Ich brauche für ein 3D-Video paar Soundeffekte.
Hab' da auch schon welche, und zwar aus CS/Half-Life, weiß aber nicht, wie ich die rauskonvertieren kann....

Ein Freund von mir hat gesagt, er hat Sounds für eines seiner Videos aus CS genommen.

Kennt ihr ein Programm, mit dem man Sounds aus EXE-Filez und/oder Gamez raus kriegt?!?!?


----------



## Xcurse (3. Juli 2001)

Hi

Also die Sounds aus Counterstrike zu entnehmen ist leichter als du denkst. wenn du in Deinen Counterstrikeordner schaust dann müßtes du einen Ordner entdecken der Sound heißt.

Dort sind alle Sounds als WAV Datei enthalten. Das wars schon.

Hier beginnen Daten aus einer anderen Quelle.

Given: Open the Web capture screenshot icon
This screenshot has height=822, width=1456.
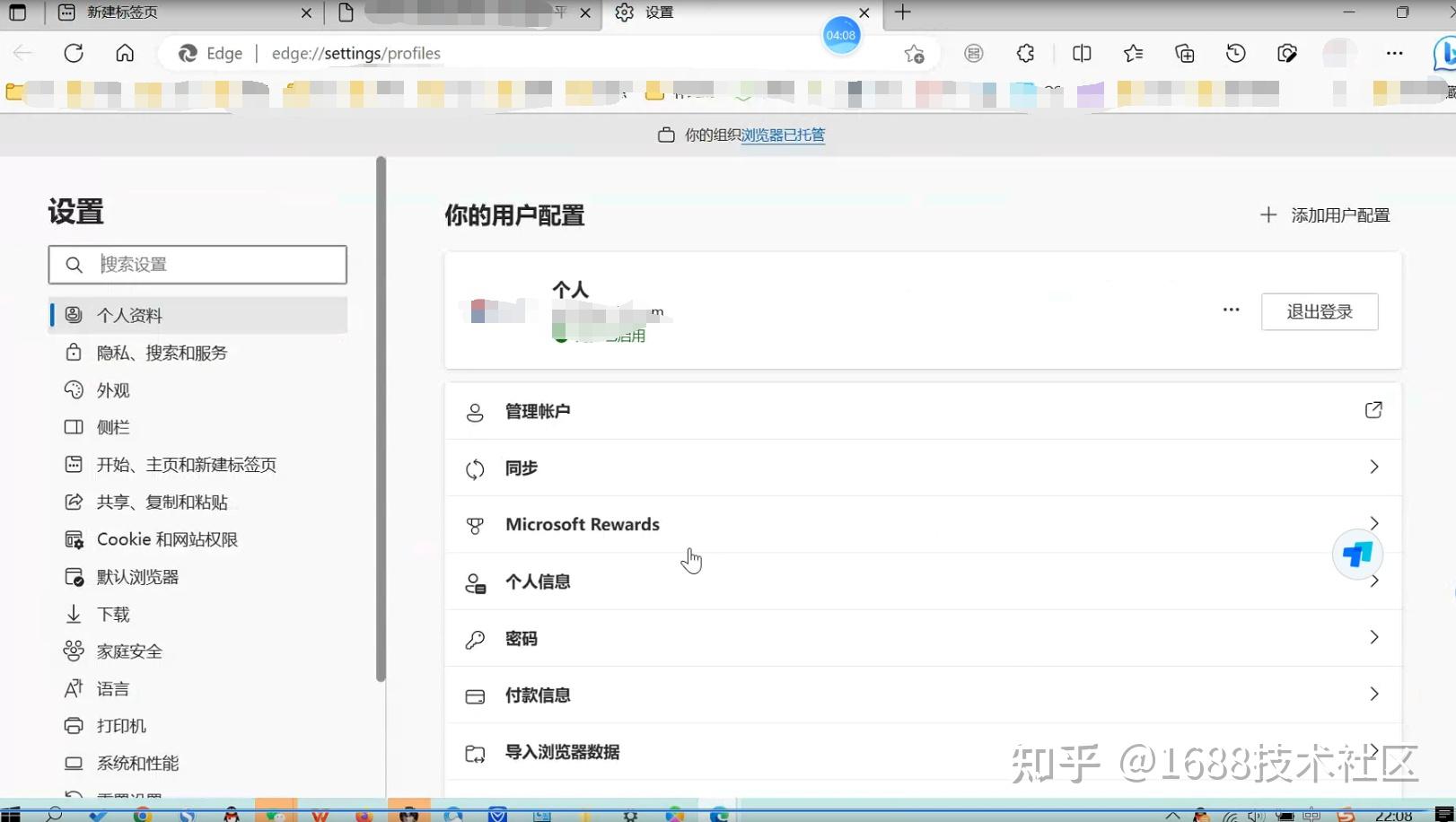Looking at the screenshot, I should 1287,53.
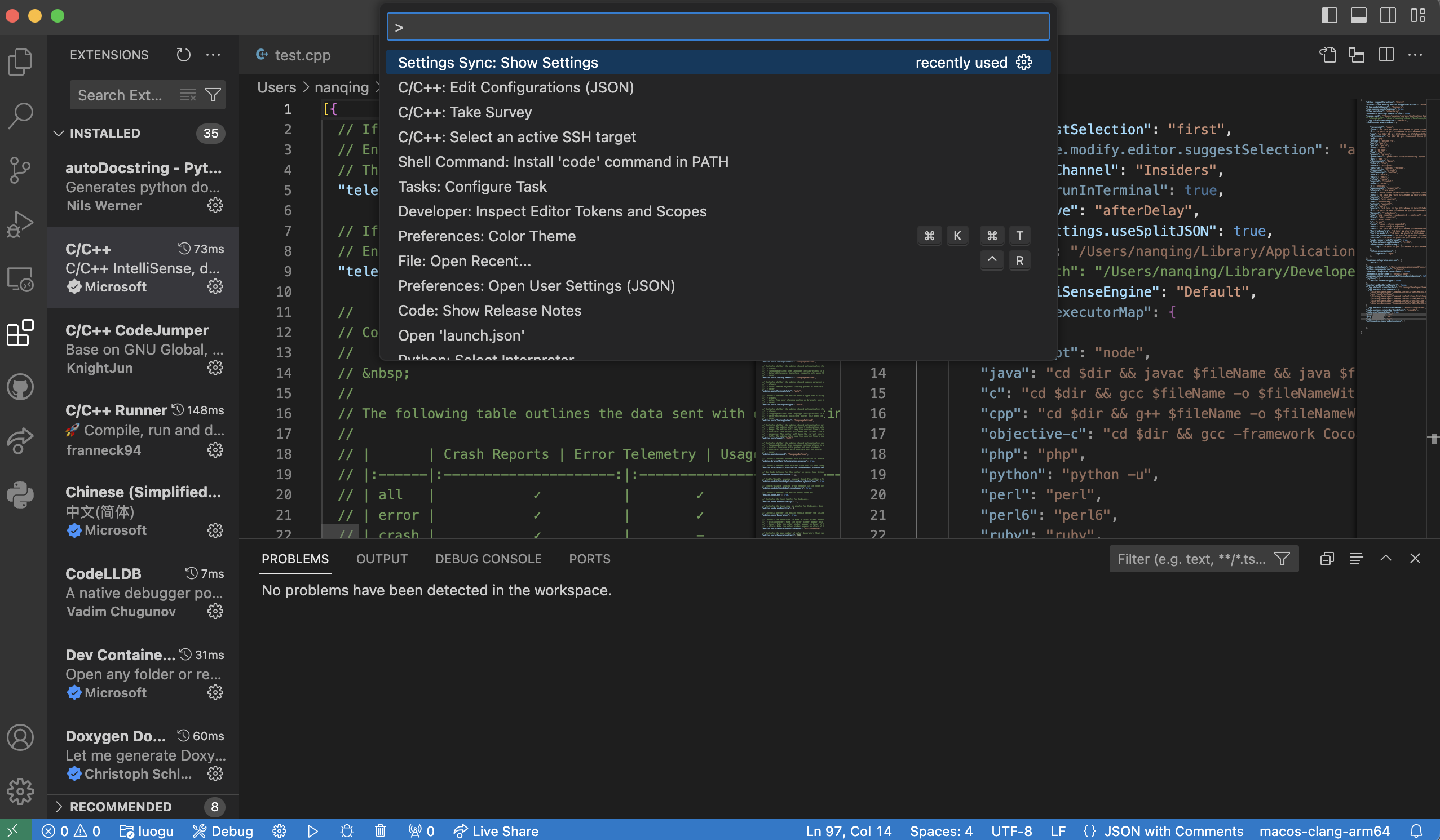Refresh the Extensions list
Screen dimensions: 1440x840
coord(183,55)
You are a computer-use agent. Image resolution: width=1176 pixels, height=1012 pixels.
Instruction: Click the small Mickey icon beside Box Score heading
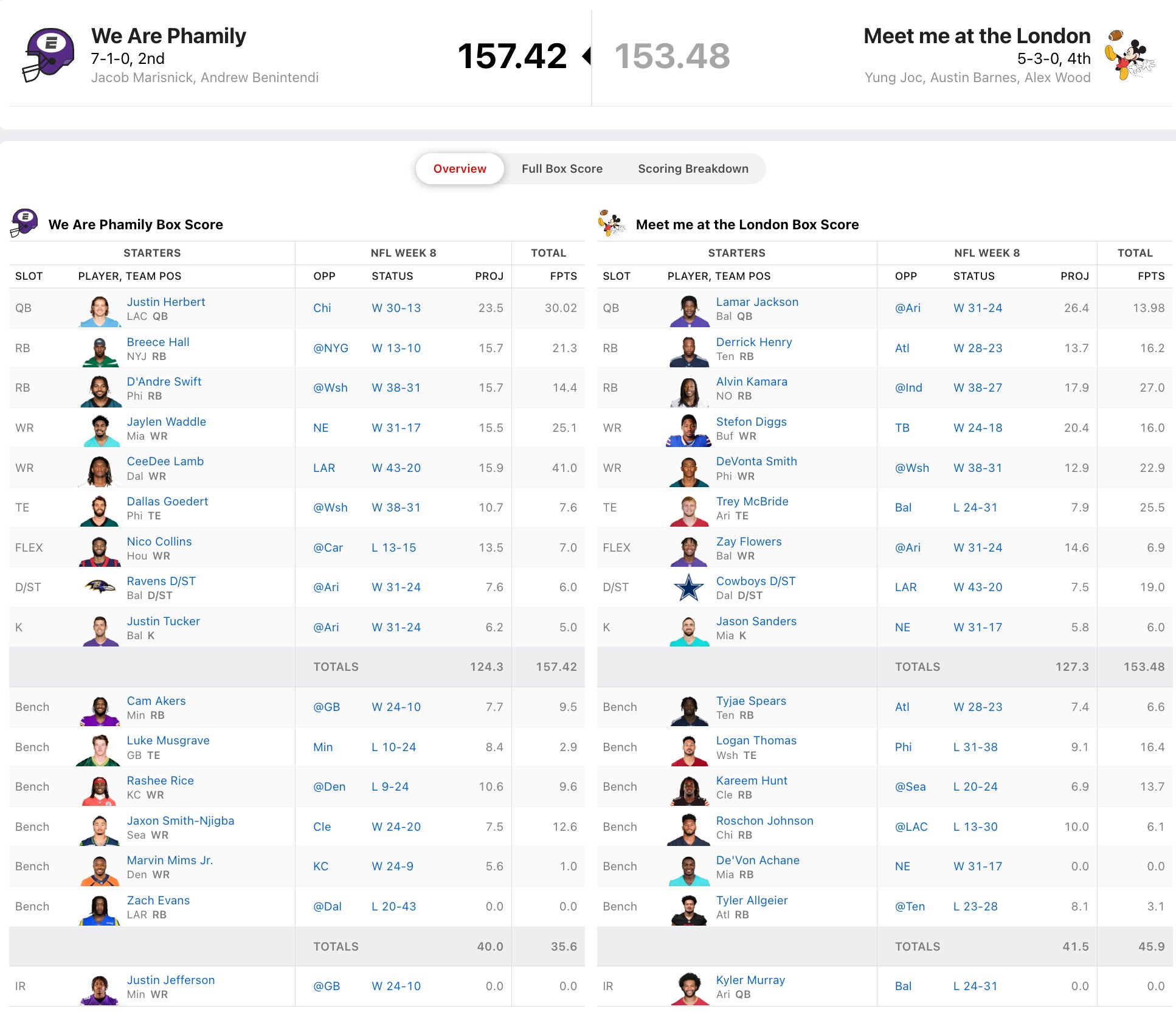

Achja falls du sonst noch Sounds suchen solltest dann schau doch mal auf http://www.xoundx.de vorbei. 
Dort kann man sich Sounds kostenlos runterladen 

ciao


----------



## g-zus (5. Juli 2001)

danke für den Surf-Tipp!

das mit CS hab ich von einem Freund dann erfahren.
hatte das Game vorher nicht, also lies ich mir die sounds schicken....

Trotzdem THX


----------